I wanted to share some pics of the B-29 "Fifi"at the Nashua, New Hampshire airport on Sunday, 12 June 2016. Also on display & available for flights was the C-45 named "Bucket O Bolts" & an SB2. Thank you to everyone who made seeing these beautiful aircraft possible!


----------



## fubar57 (Jun 13, 2016)

Very cool, thanks for posting


----------



## Wurger (Jun 13, 2016)

Nice.


----------



## Gnomey (Jun 13, 2016)

Great shots!


----------



## P.J. Sturges (Jun 13, 2016)

I had no idea she was around until she flew low over my house while I was doing yard work. I thought it was a large pack of Harleys going by at first & then saw her! There is a Ford tri-motor flying into Fitchburg Mass. airport at the end of the month. I hope to take a flight & will post pics.


----------



## Jeff Hunt (Jun 13, 2016)

Excellent.

Jeff


----------



## P.J. Sturges (Jun 13, 2016)

Thank you! Here's the C45 "Bucket O Bolts" & the SB2.


----------



## Airframes (Jun 13, 2016)

Nice pics, thanks for posting.


----------



## Gnomey (Jun 15, 2016)

Lovely shots!


----------



## Shinpachi (Jun 16, 2016)

The B-29 is beautiful and I don't hate her because I remember my parents talked about her excitingly when they were young, like the mid-air combat with a Ki-61 nearby Tokyo or midnight air raid in my hometown Sendai. I am glad such a legendary plane still alive and reminds me of my parents.

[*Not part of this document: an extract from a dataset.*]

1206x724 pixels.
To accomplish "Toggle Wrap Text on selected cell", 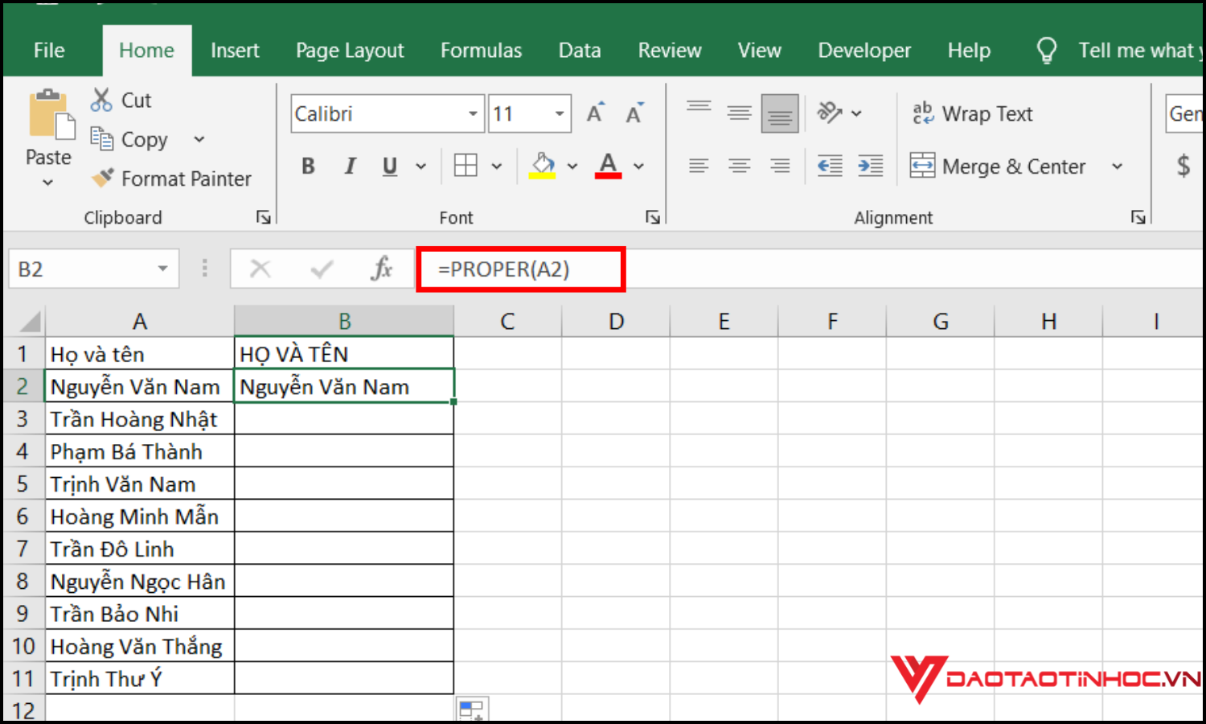I will 972,113.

Nice shots and Thanks for sharing, PJ


----------



## Wayne Little (Jun 16, 2016)

Excellent pics....


----------



## P.J. Sturges (Jun 24, 2016)

Thank you very much Shinpachi & Wayne, I was happy to be able to share them with you. I have a video of her but can't figure out how to post it. I am presently trying to scan photos I took of the B-17 Liberty Belle when she flew into the Lawrence Airport in Andover, Mass a few months before her accident. I hope to have them up soon.


----------



## Wurger (Jun 24, 2016)

Nice shots.


----------



## Glider (Jun 25, 2016)

Thanks for the photos of the B29. Its funny that after all these years you can still learn something. On the cockpit shots of the B29 some of the instruments on the Pilot and Co Pilot panels are reversed. I would normally expect them to be the same.

Thanks again


----------